FLAGSTAFF, Ariz. — Funding for the long-delayed Navajo presidential election took a back seat Friday to a provision that would allow voters to decide whether candidates can speak and understand the tribe's language well enough to hold the office.

Navajo language fluency has loomed over the election ever since Chris Deschene was disqualified last year for failing to prove he met the requirement for the tribe's top elected post. A bill approved by the Navajo Nation Council in a special session could remove that requirement through a reservation-wide vote that hasn't been scheduled.

The tribe's election office requested nearly $318,000 to conduct a general election for the presidency, featuring Joe Shirley Jr. and Russell Begaye as ordered by the Navajo Nation Supreme Court in the most recent election case. Under the bill, the referendum vote gets first priority for funding.

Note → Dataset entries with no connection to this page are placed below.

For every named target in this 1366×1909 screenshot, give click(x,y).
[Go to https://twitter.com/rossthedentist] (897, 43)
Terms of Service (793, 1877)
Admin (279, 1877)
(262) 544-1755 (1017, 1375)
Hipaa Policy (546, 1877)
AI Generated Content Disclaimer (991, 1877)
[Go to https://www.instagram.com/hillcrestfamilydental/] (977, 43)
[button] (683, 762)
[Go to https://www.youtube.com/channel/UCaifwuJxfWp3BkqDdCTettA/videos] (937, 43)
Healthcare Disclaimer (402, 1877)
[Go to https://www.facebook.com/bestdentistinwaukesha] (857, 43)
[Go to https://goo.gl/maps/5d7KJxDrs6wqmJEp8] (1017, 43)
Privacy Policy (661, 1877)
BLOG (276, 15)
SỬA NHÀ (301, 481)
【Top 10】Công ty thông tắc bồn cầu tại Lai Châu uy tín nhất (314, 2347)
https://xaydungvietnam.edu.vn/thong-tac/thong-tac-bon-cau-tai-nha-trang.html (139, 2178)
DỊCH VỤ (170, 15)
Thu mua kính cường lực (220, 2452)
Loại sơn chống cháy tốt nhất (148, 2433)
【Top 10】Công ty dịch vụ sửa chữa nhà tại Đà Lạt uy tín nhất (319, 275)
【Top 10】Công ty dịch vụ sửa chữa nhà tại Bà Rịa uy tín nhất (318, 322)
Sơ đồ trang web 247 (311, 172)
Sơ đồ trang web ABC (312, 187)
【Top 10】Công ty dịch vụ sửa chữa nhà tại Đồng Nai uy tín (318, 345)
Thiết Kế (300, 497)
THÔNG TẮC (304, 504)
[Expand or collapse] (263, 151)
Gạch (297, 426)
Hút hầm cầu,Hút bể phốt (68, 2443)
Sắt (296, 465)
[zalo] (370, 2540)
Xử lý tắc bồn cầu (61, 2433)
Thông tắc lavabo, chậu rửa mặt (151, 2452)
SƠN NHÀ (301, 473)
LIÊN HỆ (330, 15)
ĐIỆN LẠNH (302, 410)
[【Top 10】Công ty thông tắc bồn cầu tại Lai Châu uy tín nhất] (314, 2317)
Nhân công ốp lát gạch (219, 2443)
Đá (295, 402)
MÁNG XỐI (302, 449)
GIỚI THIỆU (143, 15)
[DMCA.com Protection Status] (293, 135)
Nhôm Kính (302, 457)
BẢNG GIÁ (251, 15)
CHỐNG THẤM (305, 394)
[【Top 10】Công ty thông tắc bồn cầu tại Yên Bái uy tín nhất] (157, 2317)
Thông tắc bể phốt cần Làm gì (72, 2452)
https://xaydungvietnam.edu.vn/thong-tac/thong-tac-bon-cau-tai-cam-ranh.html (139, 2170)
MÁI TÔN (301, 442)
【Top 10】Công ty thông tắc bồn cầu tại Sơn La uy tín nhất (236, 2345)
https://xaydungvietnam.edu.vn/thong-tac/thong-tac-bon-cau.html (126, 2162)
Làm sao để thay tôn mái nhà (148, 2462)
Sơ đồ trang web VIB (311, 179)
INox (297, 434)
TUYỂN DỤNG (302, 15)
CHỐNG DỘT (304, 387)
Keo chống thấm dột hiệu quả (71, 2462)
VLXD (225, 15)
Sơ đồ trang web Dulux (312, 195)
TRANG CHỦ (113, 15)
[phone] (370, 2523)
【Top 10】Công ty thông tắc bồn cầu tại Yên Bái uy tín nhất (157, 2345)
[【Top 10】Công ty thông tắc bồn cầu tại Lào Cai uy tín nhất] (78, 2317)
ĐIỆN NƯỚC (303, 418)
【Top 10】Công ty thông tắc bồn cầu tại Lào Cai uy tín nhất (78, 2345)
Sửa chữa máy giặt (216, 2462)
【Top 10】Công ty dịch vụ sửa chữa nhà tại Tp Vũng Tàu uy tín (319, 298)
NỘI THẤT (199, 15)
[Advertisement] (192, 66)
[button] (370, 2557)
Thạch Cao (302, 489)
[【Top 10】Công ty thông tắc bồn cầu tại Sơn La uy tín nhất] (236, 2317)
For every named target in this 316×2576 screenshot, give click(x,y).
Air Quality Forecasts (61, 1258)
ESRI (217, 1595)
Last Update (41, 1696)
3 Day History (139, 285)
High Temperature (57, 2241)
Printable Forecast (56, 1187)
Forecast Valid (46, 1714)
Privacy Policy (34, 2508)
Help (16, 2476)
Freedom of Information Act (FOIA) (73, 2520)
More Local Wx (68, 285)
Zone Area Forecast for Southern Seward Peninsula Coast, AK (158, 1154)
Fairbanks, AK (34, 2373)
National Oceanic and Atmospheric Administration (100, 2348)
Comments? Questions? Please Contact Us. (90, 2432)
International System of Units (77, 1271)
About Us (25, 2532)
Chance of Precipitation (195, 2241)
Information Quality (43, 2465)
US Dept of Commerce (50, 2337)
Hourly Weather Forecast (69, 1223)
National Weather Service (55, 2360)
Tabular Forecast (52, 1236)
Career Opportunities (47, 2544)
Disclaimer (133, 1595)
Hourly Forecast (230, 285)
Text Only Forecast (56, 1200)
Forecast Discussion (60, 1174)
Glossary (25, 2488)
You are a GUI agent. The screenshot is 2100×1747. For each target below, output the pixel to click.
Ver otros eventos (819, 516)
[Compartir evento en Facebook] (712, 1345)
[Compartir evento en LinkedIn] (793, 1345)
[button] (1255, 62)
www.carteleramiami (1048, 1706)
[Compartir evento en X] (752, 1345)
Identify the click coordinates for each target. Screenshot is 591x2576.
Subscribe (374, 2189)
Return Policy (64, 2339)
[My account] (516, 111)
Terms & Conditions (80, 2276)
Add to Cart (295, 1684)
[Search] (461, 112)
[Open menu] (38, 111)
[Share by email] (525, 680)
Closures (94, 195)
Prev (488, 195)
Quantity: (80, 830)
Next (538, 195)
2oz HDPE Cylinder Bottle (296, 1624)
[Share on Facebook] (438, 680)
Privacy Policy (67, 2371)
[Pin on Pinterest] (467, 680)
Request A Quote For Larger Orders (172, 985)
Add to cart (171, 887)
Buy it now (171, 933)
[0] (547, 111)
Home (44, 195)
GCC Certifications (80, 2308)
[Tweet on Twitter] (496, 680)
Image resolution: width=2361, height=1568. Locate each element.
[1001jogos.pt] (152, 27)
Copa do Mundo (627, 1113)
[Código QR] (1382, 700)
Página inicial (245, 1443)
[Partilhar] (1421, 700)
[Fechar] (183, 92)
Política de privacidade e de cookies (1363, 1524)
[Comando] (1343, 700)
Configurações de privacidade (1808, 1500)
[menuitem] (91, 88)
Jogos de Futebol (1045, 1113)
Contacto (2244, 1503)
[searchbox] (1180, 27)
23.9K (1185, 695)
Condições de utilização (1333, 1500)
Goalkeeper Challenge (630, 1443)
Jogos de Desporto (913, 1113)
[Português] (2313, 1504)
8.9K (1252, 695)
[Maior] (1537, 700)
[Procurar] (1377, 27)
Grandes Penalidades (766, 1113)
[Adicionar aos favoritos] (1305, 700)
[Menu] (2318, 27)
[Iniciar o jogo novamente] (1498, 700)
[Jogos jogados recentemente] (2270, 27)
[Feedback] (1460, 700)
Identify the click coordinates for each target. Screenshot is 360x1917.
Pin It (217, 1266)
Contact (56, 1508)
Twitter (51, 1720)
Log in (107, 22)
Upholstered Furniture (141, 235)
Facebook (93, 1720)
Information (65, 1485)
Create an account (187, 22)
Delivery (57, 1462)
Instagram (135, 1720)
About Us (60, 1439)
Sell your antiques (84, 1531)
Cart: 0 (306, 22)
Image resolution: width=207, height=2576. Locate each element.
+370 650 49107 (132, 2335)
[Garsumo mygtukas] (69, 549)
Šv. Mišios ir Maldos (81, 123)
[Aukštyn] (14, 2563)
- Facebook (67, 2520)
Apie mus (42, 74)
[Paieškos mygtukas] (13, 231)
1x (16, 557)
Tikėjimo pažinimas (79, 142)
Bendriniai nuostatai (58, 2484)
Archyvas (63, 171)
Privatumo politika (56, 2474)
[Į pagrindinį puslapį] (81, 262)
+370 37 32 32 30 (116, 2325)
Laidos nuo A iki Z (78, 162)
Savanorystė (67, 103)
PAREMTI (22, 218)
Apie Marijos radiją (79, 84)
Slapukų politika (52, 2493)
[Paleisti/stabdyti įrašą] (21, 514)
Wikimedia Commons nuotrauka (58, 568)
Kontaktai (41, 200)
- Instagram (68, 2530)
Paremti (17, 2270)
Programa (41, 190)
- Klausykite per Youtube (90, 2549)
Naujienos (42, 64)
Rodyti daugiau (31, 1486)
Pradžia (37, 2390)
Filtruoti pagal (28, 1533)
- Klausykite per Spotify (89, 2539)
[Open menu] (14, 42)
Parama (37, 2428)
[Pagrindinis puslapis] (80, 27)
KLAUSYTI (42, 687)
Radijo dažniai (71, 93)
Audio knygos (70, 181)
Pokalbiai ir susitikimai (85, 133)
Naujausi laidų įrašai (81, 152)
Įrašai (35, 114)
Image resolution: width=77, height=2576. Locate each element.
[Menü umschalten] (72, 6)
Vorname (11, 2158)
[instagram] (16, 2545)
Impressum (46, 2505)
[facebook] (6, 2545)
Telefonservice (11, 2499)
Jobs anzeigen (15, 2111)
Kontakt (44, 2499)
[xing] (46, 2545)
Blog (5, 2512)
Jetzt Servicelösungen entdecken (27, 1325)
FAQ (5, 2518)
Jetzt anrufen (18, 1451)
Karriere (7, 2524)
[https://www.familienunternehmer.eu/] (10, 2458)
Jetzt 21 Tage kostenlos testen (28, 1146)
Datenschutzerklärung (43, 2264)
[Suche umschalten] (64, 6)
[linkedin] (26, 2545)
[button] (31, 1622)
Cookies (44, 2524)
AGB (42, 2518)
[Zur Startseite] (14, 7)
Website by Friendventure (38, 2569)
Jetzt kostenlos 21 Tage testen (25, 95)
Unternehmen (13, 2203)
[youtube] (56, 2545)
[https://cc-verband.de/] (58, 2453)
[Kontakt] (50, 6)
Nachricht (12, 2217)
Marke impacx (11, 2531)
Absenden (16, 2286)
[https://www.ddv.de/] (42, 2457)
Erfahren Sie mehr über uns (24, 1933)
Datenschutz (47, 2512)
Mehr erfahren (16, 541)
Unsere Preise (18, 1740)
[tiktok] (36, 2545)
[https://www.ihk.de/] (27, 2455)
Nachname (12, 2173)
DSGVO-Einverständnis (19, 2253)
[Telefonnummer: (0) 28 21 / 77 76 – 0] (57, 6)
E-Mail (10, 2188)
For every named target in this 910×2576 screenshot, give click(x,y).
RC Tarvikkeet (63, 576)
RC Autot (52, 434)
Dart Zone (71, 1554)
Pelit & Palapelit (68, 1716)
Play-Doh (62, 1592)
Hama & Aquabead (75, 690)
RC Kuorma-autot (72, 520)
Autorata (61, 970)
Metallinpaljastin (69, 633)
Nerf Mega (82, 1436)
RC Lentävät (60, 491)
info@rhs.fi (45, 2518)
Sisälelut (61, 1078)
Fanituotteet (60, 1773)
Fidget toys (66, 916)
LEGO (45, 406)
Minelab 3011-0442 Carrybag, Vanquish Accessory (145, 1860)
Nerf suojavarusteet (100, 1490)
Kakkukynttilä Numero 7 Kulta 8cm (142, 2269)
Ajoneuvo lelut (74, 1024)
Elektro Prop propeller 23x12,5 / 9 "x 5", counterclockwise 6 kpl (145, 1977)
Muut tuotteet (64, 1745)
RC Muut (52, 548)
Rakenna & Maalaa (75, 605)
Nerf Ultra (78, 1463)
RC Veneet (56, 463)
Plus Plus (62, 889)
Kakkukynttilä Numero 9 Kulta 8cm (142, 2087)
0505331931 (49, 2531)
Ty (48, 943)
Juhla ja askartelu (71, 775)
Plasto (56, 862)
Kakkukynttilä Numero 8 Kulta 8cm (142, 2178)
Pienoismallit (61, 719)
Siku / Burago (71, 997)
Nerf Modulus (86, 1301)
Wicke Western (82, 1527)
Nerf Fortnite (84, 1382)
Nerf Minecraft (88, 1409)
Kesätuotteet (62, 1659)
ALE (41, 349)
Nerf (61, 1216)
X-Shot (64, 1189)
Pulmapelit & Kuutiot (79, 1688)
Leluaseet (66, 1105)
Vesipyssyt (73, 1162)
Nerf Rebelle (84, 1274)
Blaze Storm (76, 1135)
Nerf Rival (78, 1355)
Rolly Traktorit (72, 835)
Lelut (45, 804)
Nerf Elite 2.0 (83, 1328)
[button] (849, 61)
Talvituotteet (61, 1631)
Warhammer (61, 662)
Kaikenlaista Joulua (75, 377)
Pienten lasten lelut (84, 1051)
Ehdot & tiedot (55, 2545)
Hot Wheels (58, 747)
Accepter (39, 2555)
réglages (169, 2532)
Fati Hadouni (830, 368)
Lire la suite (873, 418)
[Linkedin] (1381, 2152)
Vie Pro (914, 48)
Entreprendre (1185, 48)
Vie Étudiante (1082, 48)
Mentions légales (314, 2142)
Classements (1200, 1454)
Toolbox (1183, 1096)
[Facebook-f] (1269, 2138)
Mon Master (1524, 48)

It now goes to President Ben Shelly, who said late Friday "let the people vote" on the referendum.

Elections director Edison Wauneka told the council he would move forward with the April 21 general election using his office's operational funds if needed and regardless of what the council decided. His stance wasn't welcomed by council delegates who reminded him that the tribe's high court didn't order them to fund the election, only to consider funding it.

The election office said a staff meeting was planned Monday to further discuss the council's action.

Delegate Leonard Tsosie shepherded the amendment for the referendum vote through the council. He said allowing Navajos to weigh in is the best way to settle the language fluency question and complaints of voter disenfranchisement.

"The people will guide us on how to resolve this thing," Tsosie said. "There's no pending emergency with respect to the office of the president."

Delegate Dwight Witherspoon, who sponsored the funding bill and urged lawmakers to approve it in its original form, said he views the situation differently.

"Their vote counted and counted for their candidate," he said. "However, their candidate was disqualified. We need to differentiate between the right to vote and the right to vote for a particular candidate."

The exact language of the ballot measure hasn't been decided. Tsosie said he anticipated the vote would be held within the next couple of months.